Data for pointing at words and elements
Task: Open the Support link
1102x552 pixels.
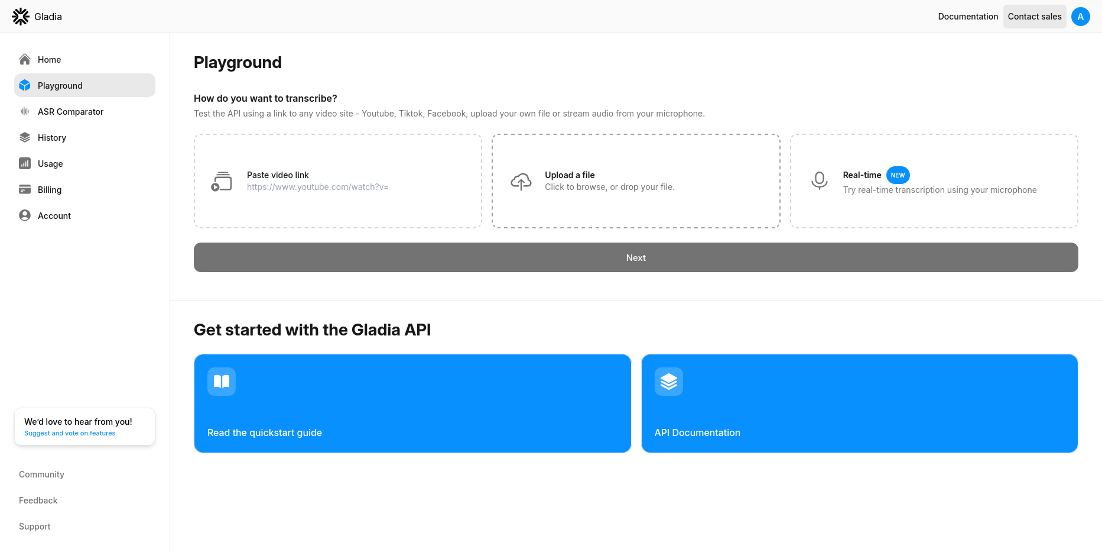Action: pyautogui.click(x=34, y=527)
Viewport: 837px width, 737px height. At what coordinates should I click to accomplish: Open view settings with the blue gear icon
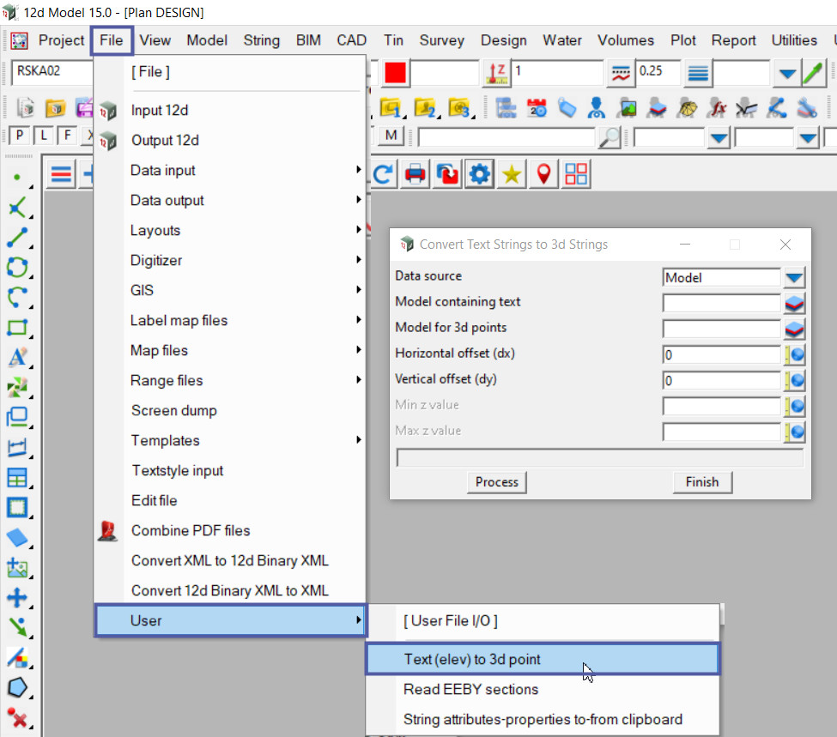[x=479, y=174]
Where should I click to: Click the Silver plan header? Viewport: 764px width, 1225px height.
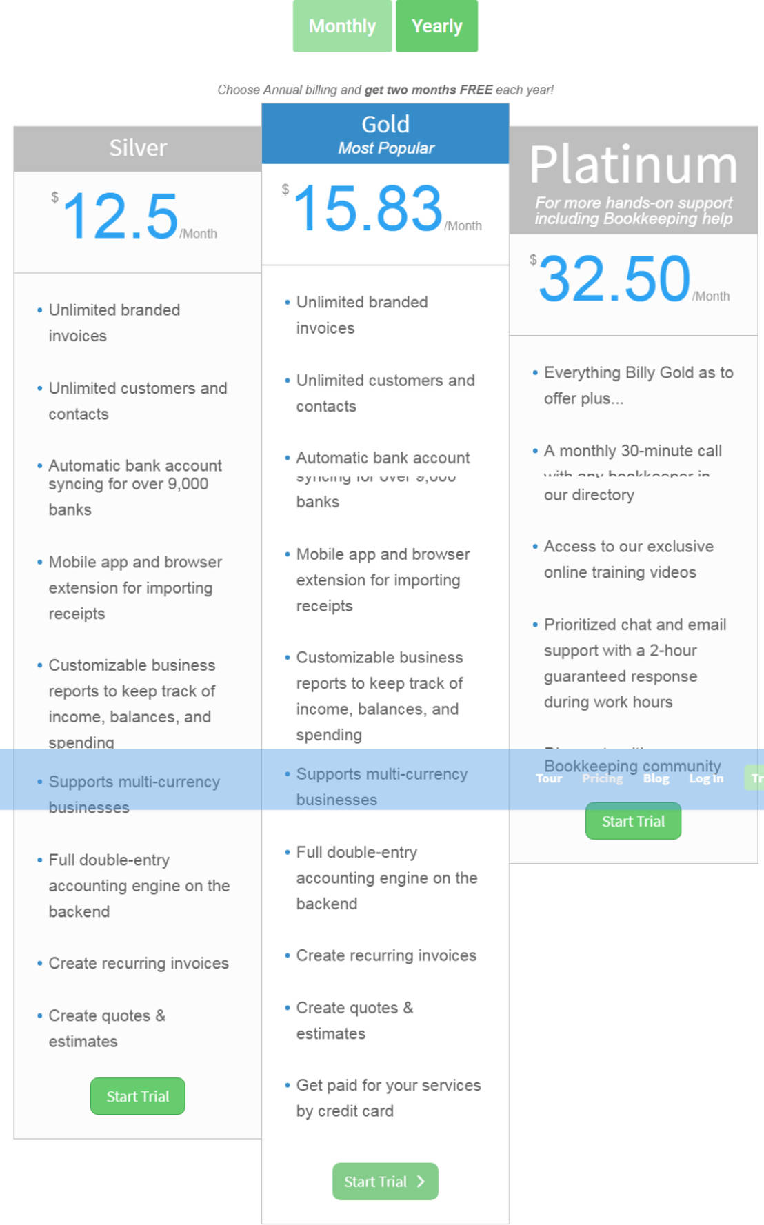tap(138, 148)
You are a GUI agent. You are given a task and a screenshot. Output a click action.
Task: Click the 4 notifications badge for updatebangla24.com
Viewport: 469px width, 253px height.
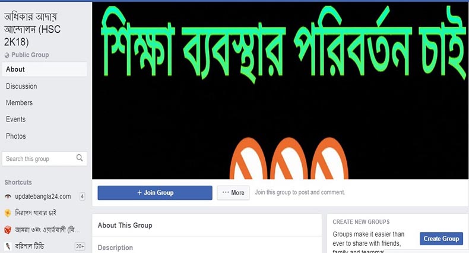click(x=82, y=196)
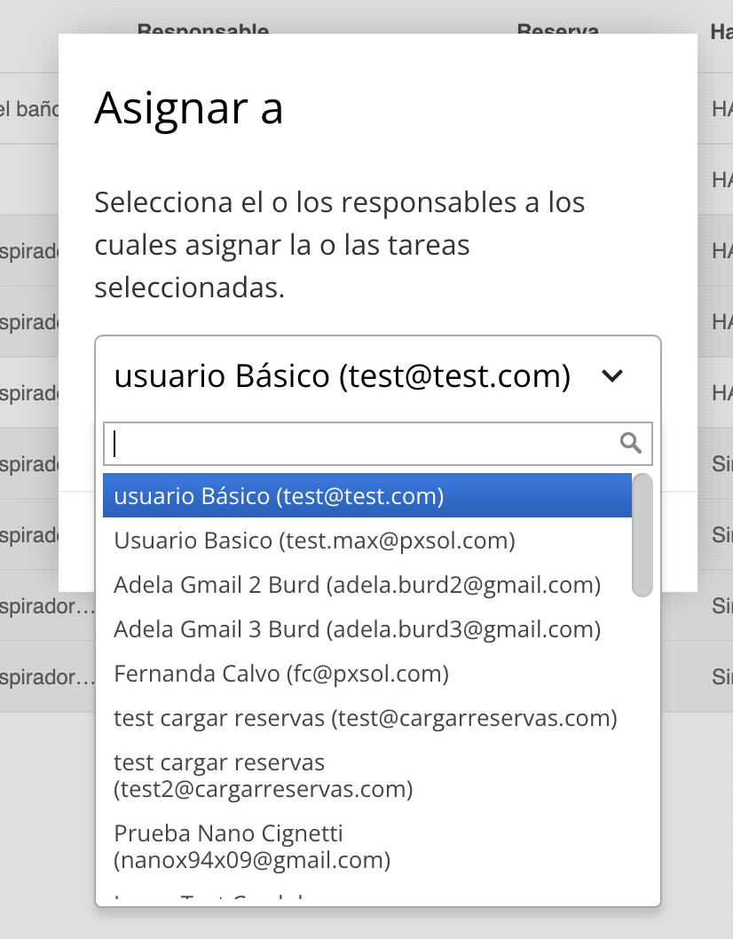This screenshot has height=939, width=733.
Task: Click the Responsable column header
Action: tap(201, 31)
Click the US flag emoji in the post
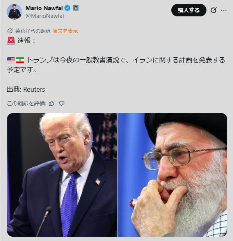Viewport: 233px width, 241px height. (x=11, y=60)
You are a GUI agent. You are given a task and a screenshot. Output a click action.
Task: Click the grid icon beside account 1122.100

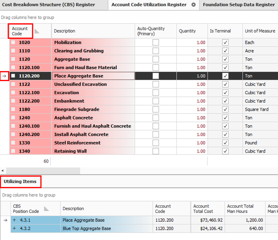tap(13, 93)

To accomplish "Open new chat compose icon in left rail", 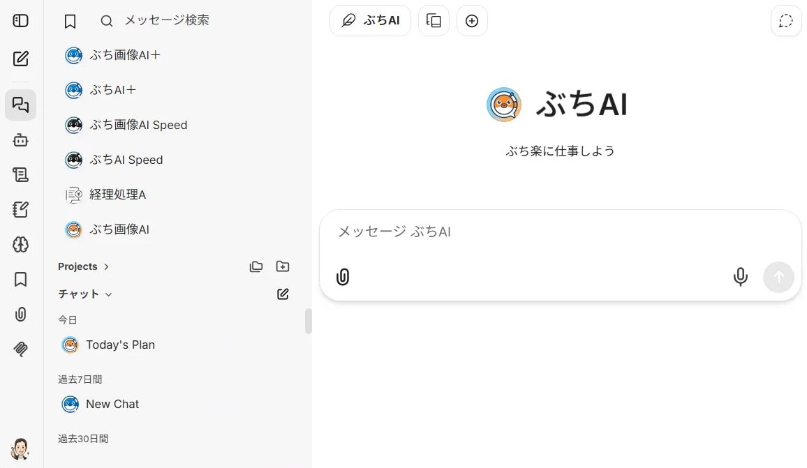I will click(20, 59).
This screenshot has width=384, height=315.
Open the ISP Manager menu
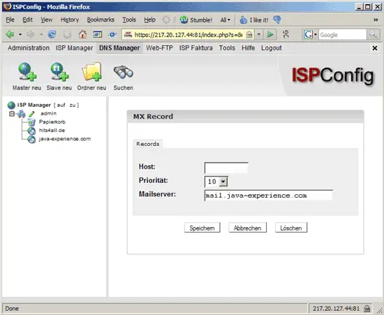[74, 48]
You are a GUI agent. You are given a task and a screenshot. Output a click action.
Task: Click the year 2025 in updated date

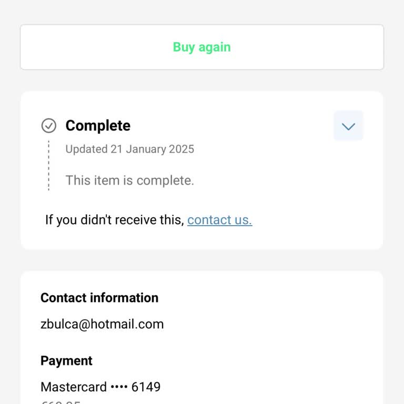pos(181,149)
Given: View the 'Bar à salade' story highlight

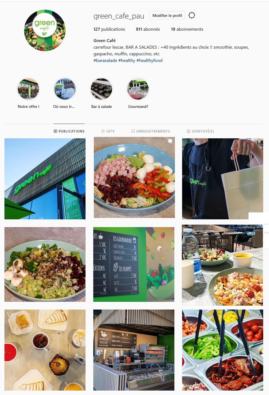Looking at the screenshot, I should (102, 89).
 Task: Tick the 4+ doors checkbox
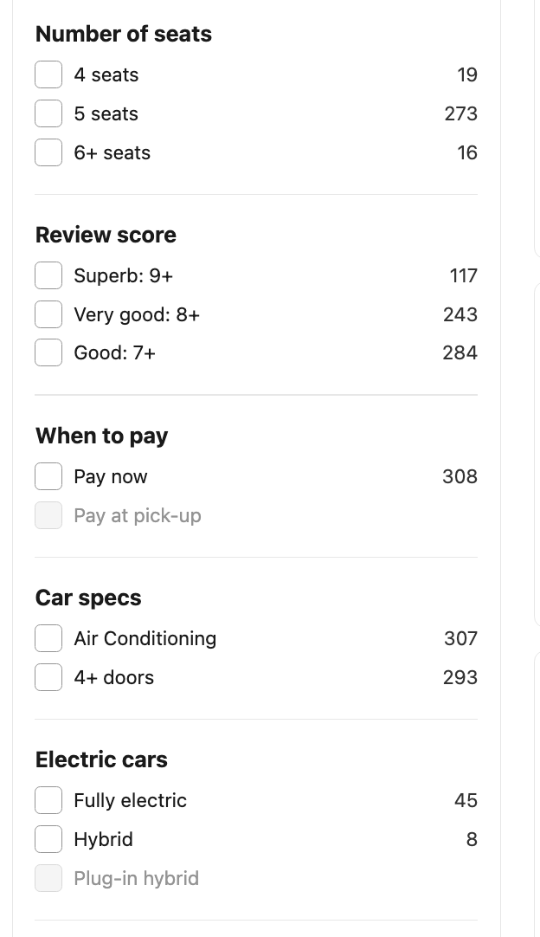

Exercise directions
Copy the data word for word, starting from the very beginning and stopping after the line that contains "tap(138, 148)". Leave the pictures out of your copy.

Finished answer
Task: Open the Support link
1102x552 pixels.
Action: pyautogui.click(x=34, y=527)
Viewport: 837px width, 737px height. At what coordinates should I click to accomplish: Open view settings with the blue gear icon
[x=479, y=174]
Where should I click to: Click the Silver plan header? Viewport: 764px width, 1225px height.
tap(138, 148)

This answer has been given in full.